= Diophantine geometry =

Mathematics of varieties with integer coordinates

In mathematics, Diophantine geometry is the study of Diophantine equations (the search for integer solutions of polynomial equations) by means of powerful methods in algebraic geometry. The extensive development of algebraic geometry in the 20^{th} century produced powerful tools to study these equations. Diophantine geometry is part of the broader field of arithmetic geometry.

Four theorems of fundamental importance in Diophantine geometry are:

- Mordell–Weil theorem
- Roth's theorem
- Siegel's theorem
- Faltings' theorem

Another major theorem is Mazur's torsion theorem. More modern examples include the André–Oort conjecture, the Bogomolov conjecture and also the uniform Mordell conjecture.

==Background==
Serge Lang published a book Diophantine Geometry in 1962, which introduced the term "Diophantine geometry" and led to disagreement over the most promising framework for the solution of Diophantine equations.

The traditional arrangement of material on Diophantine equations was by degree and number of variables, as in Mordell's Diophantine Equations (1969). The Hilbert–Hurwitz result from 1890 reducing the Diophantine geometry of curves of genus 0 to degrees 1 and 2 (conic sections) occurs in Chapter 17, as does Mordell's conjecture. Siegel's theorem on integral points occurs in Chapter 28. Mordell's theorem on the finite generation of the group of rational points on an elliptic curve is in Chapter 16, and integer points on the Mordell curve in Chapter 26.

In a negative review of Lang's book, Mordell wrote:

In recent times, powerful new geometric ideas and methods have been developed by means of which important new arithmetical theorems and related results have been found and proved and some of these are not easily proved otherwise.
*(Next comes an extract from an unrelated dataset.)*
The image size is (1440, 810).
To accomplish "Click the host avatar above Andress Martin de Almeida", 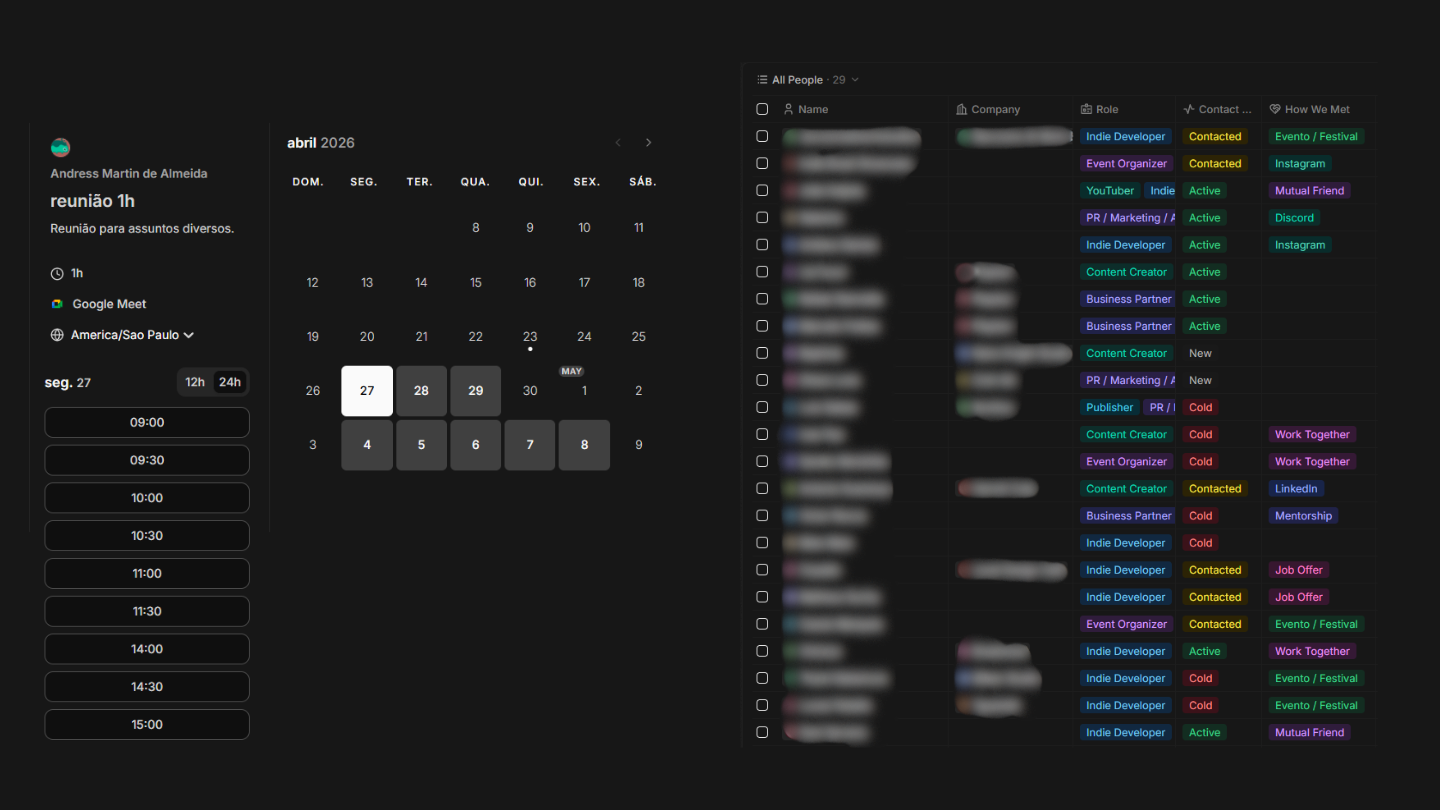I will 60,148.
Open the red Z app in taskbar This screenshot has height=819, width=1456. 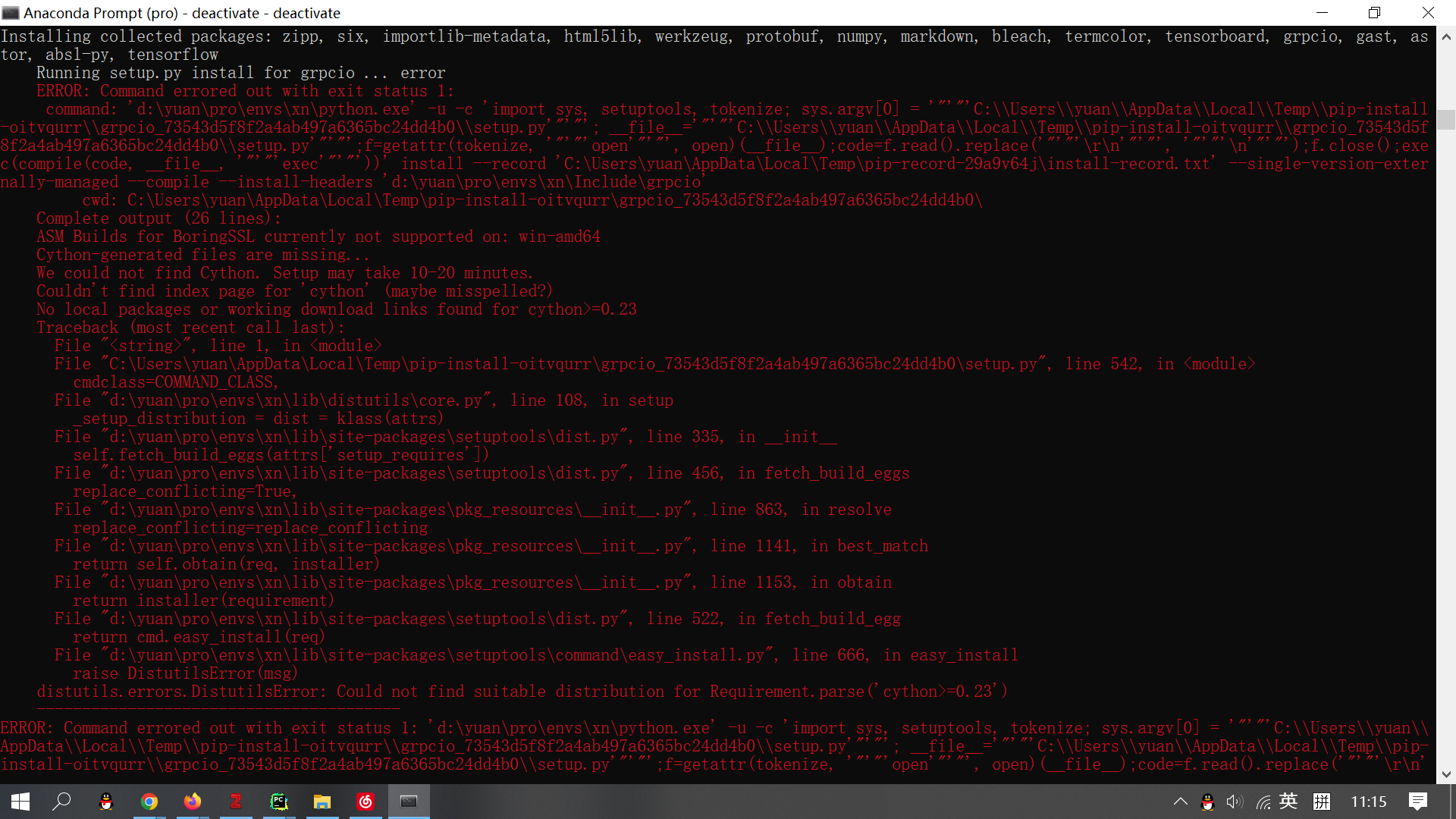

Further, there has been a tendency to clothe the old results, their extensions, and proofs in the new geometrical language. Sometimes, however, the full implications of results are best described in a geometrical setting. Lang has these aspects very much in mind in this book, and seems to miss no opportunity for geometric presentation. This accounts for his title "Diophantine Geometry."

He notes that the content of the book is largely versions of the Mordell–Weil theorem, Thue–Siegel–Roth theorem, and Siegel's theorem, with a treatment of Hilbert's irreducibility theorem and applications in the style of Siegel. Leaving aside issues of generality, and a completely different style, the major mathematical difference between the two books is that Lang used abelian varieties and offered a proof of Siegel's theorem, while Mordell noted that the proof "is of a very advanced character" (p. 263).

Despite a bad press initially, Lang's conception has been widely accepted, and a 2006 tribute called the book "visionary". A larger field sometimes called arithmetic of abelian varieties now includes Diophantine geometry along with class field theory, complex multiplication, local zeta-functions and L-functions. Paul Vojta wrote:

While others at the time shared this viewpoint (e.g., Weil, Tate, Serre), it is easy to forget that others did not, as Mordell's review of Diophantine Geometry attests.

==Approaches==
A single equation defines a hypersurface, and simultaneous Diophantine equations give rise to a general algebraic variety V over K; the typical question is about the nature of the set V(K) of points on V with co-ordinates in K, and by means of height functions, quantitative questions about the "size" of these solutions may be posed, as well as the qualitative issues of whether any points exist, and if so whether there are an infinite number. Given the geometric approach, the consideration of homogeneous equations and homogeneous co-ordinates is fundamental, for the same reasons that projective geometry is the dominant approach in algebraic geometry. Rational number solutions therefore are the primary consideration; but integral solutions (i.e., integer lattice points) can be treated in the same way as an affine variety may be considered inside a projective variety that has extra points at infinity.

The general approach of Diophantine geometry is illustrated by Faltings' theorem (a conjecture of L. J. Mordell) stating that an algebraic curve C of genus g > 1 over the rational numbers has only finitely many rational points. The first result of this kind may have been the theorem of Hilbert and Hurwitz dealing with the case g = 0. The theory consists both of theorems and many conjectures and open questions.